What is machine learning?
Machine learning has its origins in statistics and mathematical modeling of data. The fundamental idea of machine learning is to use data from past observations to predict unknown outcomes or values. For example:
- The proprietor of an ice cream store might use an app that combines historical sales and weather records to predict how many ice creams they're likely to sell on a given day, based on the weather forecast.
- A doctor might use clinical data from past patients to run automated tests that predict whether a new patient is at risk from diabetes based on factors like weight, blood glucose level, and other measurements.
- A researcher in the Antarctic might use past observations automate the identification of different penguin species (such as Adelie, Gentoo, or Chinstrap) based on measurements of a bird's flippers, bill, and other physical attributes.
Machine learning as a function
Because machine learning is based on mathematics and statistics, it's common to think about machine learning models in mathematical terms. Fundamentally, a machine learning model is a software application that encapsulates a function to calculate an output value based on one or more input values. The process of defining that function is known as training. After the function has been defined, you can use it to predict new values in a process called inferencing.

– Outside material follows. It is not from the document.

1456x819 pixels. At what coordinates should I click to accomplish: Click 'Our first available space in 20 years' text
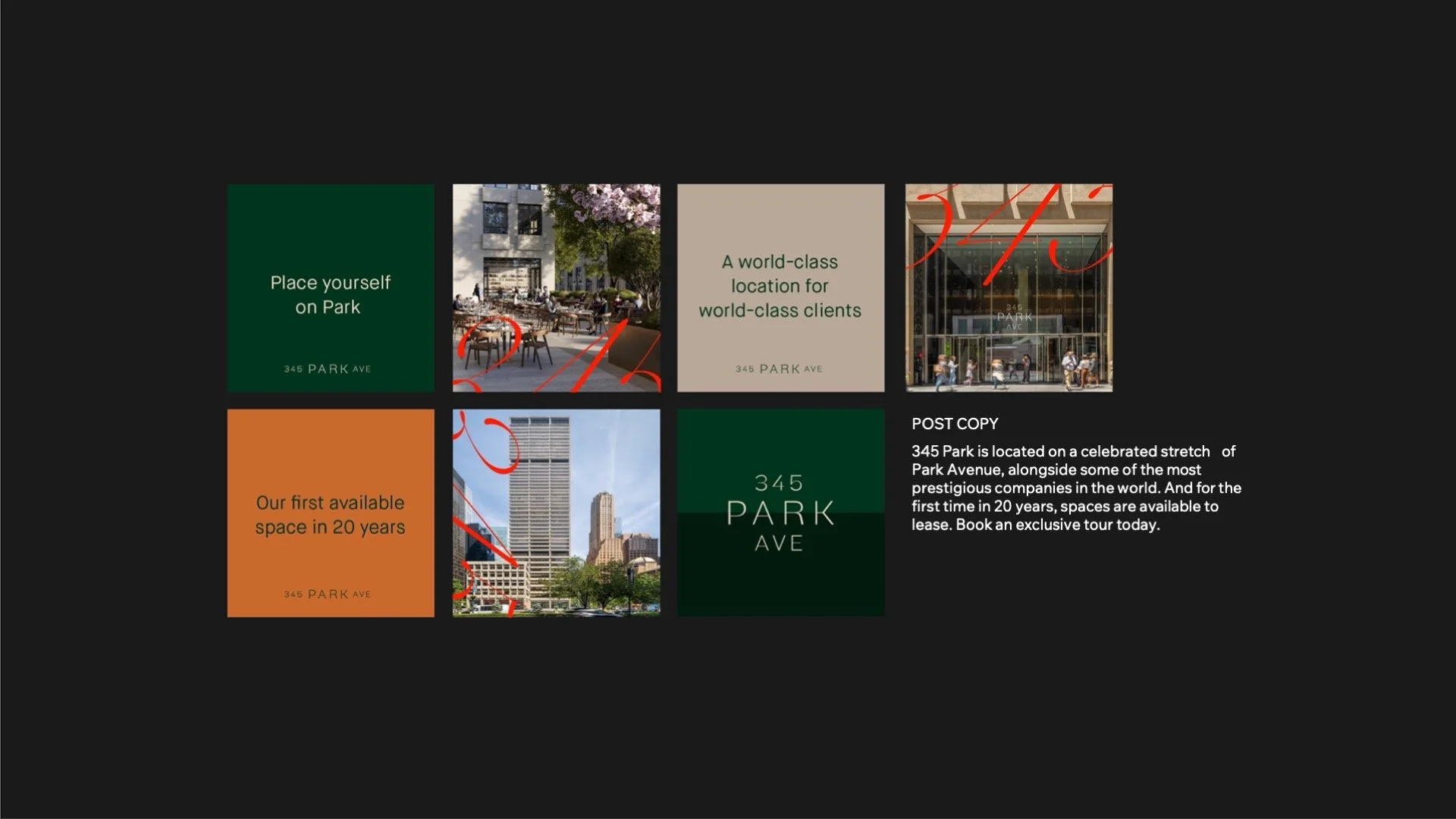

Let's explore the steps involved in training and inferencing.
The training data consists of past observations. In most cases, the observations include the observed attributes or features of the thing being observed, and the known value of the thing you want to train a model to predict (known as the label).
In mathematical terms, you'll often see the features referred to using the shorthand variable name x, and the label referred to as y. Usually, an observation consists of multiple feature values, so x is actually a vector (an array with multiple values), like this: [x1,x2,x3,...].
To make this clearer, let's consider the examples described previously:
- In the ice cream sales scenario, our goal is to train a model that can predict the number of ice cream sales based on the weather. The weather measurements for the day (temperature, rainfall, windspeed, and so on) would be the features (x), and the number of ice creams sold on each day would be the label (y).
- In the medical scenario, the goal is to predict whether or not a patient is at risk of diabetes based on their clinical measurements. The patient's measurements (weight, blood glucose level, and so on) are the features (x), and the likelihood of diabetes (for example, 1 for at risk, 0 for not at risk) is the label (y).
- In the Antarctic research scenario, we want to predict the species of a penguin based on its physical attributes. The key measurements of the penguin (length of its flippers, width of its bill, and so on) are the features (x), and the species (for example, 0 for Adelie, 1 for Gentoo, or 2 for Chinstrap) is the label (y).
An algorithm is applied to the data to try to determine a relationship between the features and the label, and generalize that relationship as a calculation that can be performed on x to calculate y. The specific algorithm used depends on the kind of predictive problem you're trying to solve (more about this later), but the basic principle is to try to fit a function to the data, in which the values of the features can be used to calculate the label.
The result of the algorithm is a model that encapsulates the calculation derived by the algorithm as a function - let's call it f. In mathematical notation:
y = f(x)
Now that the training phase is complete, the trained model can be used for inferencing. The model is essentially a software program that encapsulates the function produced by the training process. You can input a set of feature values, and receive as an output a prediction of the corresponding label. Because the output from the model is a prediction that was calculated by the function, and not an observed value, you'll often see the output from the function shown as ลท (which is rather delightfully verbalized as "y-hat").